Tuesday, March 25, 2008

Speak of the Devil

Me and my big blog. No sooner do I start telling the tales of woe of my fellow volunteers than I contract something that turns my stomach to concrete and my bowels to TNT. Dy-no-mite! Luckily, the four-day Easter weekend was planned as a low-key affair, with the only highlights being visits from Kristel and Mana and a small dinner party hosted by Alok Kumal, a doctor recently arrived from India. Though Alok’s appearance in town meant I had to relinquish my title as the Only Batauri in the Village, I happily gave it up in favour of sharing the dubious honour with my new friend. An instantly likeable guy with an easy laugh and a ponytail and shades befitting a Bollywood star, Alok arrived with a mandate from his NGO to assist the local health clinics with their immunizations and other needs as well as building their capacities to continue provide services once he leaves. As many volunteers have done, he made the sacrifice of leaving his wife and young children behind in order to take on the new assignment, though the extended nature of his placement will mean that he will try to bring his family to stay with him in Kafanchan sometime soon.

But getting back to my bowels. Good Friday was anything but, I’m afraid, although the day starts full of promise, as I decorate the guest bedroom with a brand new mosquito net and brave the guest bathroom, which hadn’t seen a human visitor since I arrived four months ago. Notice I said human visitor. Lunch consists of the ever-reliable package of Indomie noodles and my weekly ration of half a Snickers bar. The chocolate-nutty goodness fails to deliver its usual high, replaced by a slight brain cramp centred over my left eye. At the time, I chalk it up to the heat of the day and my inhalation of vermin-clearing chemicals. But by mid-afternoon, my deepening headache is joined by what the insightful Pooh Bear once described as a “rumbly in my tumbly”, though the cause this time is definitely not a lack of honey. Soon, my head is issuing evacuation orders to my other end, and I begin my residency in my ensuite bathroom. By evening, I’m sending text messages to Alok and Kristel that are decidedly less romantic than the ones promoted by Adomi Ochuko’s book, although I now know I can summarize my condition as “Xtrem Di R E Ah”.

This isn’t my first bout of illness in Nigeria, so I’ve learned a few things about treatment. A case of food poisoning in Jos three weeks ago had me expelling at both ends at speeds that would impress Chuck Yeager. Just call me Upchuck Yeager. It was in Jos that I was introduced to the wonders of ORS. For the uninitiated, ORS stands for Oral Rehydration Solution, and it’s a mixture meant to replace essential minerals lost when the body badly dehydrates for whatever reason. It can be as fancy as the packets sold at Mountain Equipment Co-op or as simple as salt and sugar mixed in a water bottle. ORS is nobody’s idea of an enjoyable cocktail. Drinking it brought back memories of swimming in the ocean as a child and having an unexpected wave jam a mixture of saltwater and snot down my throat. But as a treatment for dehydration, it’s very effective, so I summoned up all my powers of imagination and turned it into……..lukewarm, snot-filled seawater. Hey, what do you expect? I’m sick and weak, remember?

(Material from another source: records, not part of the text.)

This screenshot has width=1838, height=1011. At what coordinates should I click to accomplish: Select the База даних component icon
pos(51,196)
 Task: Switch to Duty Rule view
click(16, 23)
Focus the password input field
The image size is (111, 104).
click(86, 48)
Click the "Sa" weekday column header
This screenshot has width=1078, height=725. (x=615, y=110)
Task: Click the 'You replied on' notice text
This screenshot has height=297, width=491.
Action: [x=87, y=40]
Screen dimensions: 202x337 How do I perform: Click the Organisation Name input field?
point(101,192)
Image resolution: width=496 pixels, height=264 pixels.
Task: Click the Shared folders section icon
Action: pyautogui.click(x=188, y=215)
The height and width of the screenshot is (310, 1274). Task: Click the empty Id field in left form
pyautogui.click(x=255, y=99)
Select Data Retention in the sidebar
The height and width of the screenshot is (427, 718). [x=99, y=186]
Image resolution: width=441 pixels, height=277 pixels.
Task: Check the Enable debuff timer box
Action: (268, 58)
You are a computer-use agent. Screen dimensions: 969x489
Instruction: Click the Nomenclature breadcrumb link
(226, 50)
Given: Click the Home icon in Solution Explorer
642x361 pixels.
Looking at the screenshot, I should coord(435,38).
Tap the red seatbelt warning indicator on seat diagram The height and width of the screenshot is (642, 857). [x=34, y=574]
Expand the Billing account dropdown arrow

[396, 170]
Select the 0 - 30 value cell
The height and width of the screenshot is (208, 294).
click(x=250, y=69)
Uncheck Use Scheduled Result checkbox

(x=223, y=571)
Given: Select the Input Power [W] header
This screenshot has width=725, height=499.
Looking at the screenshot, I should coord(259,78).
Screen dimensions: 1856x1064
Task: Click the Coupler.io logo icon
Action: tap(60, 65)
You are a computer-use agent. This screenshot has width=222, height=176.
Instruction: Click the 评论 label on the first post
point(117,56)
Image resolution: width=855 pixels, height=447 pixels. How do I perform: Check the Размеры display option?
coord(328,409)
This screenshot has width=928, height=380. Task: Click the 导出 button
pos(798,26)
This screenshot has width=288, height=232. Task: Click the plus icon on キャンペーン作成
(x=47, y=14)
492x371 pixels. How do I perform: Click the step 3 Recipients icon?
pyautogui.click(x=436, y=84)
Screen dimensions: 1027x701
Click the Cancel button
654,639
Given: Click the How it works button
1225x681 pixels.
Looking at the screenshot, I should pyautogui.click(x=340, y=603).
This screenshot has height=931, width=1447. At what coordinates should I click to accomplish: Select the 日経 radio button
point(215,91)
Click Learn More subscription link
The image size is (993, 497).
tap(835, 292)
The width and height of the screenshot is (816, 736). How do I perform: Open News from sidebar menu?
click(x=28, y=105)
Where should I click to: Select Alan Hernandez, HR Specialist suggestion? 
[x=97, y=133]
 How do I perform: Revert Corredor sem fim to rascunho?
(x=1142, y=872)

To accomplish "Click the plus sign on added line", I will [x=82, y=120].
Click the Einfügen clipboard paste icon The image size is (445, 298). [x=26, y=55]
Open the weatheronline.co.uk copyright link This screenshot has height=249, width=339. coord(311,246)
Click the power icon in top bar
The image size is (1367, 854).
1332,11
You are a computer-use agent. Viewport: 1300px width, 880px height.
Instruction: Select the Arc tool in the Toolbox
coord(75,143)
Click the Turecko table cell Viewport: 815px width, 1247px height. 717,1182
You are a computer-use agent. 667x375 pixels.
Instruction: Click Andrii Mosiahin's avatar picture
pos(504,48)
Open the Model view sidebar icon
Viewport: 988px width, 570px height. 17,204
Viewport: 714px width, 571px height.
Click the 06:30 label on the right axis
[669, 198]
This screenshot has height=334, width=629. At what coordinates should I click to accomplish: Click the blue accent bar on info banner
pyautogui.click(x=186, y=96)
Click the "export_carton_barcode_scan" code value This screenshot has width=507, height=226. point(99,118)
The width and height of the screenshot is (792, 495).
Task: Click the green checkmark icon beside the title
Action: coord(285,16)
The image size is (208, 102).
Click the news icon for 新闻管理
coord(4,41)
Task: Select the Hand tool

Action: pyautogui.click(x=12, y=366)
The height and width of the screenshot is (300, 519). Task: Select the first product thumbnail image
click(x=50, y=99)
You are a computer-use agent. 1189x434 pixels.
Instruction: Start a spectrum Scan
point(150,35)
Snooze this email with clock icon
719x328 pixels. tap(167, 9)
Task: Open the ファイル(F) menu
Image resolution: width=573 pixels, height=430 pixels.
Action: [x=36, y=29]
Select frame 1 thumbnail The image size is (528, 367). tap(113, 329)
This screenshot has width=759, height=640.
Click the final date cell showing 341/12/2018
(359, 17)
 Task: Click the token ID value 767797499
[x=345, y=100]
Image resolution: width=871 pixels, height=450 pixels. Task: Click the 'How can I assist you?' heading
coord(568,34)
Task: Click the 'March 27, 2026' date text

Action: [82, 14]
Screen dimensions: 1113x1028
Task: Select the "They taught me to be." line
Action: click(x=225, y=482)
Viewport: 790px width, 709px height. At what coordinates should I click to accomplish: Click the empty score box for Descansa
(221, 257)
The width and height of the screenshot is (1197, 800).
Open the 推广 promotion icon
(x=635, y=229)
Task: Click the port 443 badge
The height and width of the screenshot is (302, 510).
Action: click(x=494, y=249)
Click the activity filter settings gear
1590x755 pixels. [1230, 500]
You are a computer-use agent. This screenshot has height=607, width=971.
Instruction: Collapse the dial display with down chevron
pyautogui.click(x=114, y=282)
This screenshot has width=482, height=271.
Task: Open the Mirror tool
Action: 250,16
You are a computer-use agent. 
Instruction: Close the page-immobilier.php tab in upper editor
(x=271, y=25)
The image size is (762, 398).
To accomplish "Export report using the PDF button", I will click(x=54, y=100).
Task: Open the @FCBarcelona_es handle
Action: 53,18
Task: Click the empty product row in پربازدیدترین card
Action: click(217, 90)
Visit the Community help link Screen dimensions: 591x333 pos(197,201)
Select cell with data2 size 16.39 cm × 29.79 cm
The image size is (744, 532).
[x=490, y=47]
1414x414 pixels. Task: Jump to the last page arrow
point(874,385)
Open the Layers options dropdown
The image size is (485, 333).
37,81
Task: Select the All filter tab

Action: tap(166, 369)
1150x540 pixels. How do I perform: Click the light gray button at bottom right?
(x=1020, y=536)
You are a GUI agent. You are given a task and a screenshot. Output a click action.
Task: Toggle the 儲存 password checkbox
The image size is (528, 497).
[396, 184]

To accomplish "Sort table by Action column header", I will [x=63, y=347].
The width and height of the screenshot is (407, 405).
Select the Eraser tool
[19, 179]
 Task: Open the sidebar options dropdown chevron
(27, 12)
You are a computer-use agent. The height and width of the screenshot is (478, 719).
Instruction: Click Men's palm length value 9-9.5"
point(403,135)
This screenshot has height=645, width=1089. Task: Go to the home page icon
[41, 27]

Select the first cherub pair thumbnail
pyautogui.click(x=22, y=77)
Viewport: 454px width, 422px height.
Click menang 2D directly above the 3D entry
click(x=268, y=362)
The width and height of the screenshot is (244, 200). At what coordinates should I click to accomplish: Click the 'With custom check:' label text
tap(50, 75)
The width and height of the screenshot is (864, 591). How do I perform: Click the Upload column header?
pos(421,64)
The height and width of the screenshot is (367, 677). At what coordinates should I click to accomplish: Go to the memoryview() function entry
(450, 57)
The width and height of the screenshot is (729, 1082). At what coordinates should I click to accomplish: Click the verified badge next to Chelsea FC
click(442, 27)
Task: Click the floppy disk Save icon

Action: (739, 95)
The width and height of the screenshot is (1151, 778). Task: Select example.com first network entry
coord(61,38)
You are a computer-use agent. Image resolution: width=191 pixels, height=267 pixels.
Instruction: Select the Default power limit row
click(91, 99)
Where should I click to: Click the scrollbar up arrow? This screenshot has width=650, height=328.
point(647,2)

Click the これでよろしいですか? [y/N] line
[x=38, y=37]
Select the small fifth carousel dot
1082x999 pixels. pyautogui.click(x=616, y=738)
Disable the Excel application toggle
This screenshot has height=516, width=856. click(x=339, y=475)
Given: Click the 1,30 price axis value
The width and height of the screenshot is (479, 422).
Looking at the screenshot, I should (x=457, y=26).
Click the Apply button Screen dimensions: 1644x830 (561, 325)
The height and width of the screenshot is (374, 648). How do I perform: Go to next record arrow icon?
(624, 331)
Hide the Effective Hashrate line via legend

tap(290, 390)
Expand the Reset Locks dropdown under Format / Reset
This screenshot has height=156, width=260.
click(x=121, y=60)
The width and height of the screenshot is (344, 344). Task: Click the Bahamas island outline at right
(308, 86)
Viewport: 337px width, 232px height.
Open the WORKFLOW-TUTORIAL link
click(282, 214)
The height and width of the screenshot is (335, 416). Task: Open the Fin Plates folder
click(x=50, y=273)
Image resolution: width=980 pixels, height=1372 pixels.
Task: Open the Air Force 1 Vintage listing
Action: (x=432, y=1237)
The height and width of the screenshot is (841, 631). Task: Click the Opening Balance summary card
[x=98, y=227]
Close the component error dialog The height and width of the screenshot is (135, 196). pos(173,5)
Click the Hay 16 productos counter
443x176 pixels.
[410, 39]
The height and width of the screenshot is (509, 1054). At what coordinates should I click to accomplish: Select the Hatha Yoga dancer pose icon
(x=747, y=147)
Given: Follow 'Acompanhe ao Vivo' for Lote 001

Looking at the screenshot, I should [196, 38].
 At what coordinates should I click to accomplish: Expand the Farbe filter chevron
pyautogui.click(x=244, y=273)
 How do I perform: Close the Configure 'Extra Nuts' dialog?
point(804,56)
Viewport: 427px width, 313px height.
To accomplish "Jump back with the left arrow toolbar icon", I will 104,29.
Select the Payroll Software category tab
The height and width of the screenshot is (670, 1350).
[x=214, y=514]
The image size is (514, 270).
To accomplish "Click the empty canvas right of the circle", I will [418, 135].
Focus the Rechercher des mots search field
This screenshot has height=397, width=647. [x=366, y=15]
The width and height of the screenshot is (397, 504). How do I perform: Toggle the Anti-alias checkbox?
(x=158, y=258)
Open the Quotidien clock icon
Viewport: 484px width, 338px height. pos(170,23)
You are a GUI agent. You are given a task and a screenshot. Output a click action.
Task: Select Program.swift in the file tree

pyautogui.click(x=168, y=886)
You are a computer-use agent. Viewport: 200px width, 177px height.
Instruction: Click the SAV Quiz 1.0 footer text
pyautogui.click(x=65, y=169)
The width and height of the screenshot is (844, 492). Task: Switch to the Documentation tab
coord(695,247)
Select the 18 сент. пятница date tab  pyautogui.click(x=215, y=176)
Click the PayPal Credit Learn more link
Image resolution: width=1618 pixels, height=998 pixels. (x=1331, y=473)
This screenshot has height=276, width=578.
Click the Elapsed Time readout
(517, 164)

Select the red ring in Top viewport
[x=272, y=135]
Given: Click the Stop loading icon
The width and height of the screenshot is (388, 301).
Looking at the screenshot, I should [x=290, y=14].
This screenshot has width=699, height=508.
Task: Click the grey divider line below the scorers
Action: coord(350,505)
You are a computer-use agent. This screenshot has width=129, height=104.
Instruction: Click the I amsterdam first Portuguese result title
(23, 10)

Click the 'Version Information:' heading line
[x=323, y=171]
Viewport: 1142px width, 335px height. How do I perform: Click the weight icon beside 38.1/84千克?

Of course, whenever any type of illness presents itself, one assumes the worst, or at least I do, and the deadly duo of malaria and typhoid are immediately suspected in Africa. Recent contact with malicious mosquitoes or questionable water are remembered and regretted. High fever is a common symptom of both, so I clap my hand to my forehead so many times that I look like I’m auditioning for a V-8 juice commercial. Wow, I could have had an attack of malaria! Hand smacks are rather unreliable tests for fever, so I take this opportunity to try out my brand new thermometer. Searching through my motorcycle helmet that now acts as my medicine cabinet, I find the thermometer and dig it out of packaging designed to withstand a nuclear blast. A new car comes with fewer instructions. I eventually decipher that I have my choice of three places to stick it, only two of which are diagrammed in the instructions, presumably due to censorship or the timidity of the manufacturer. My condition makes the unillustrated choice rather hazardous, so I opt for under the tongue. Unlike the old mercury thermometers, the NASA-approved ones beep and light up according to your temperature and need for entertainment. Following the traffic light pattern, green means you’re good to go, yellow is a caution, and red means you’re doomed. After five seconds, my temperature chimes in at a yellow and I overreact accordingly. I text Alok for his interpretation, and he responds, “It’s OK”, which somehow sounds both reassuring and disappointed. He offers to see me at his place in the morning if things haven't improved. I take a swig of brine and go to bed.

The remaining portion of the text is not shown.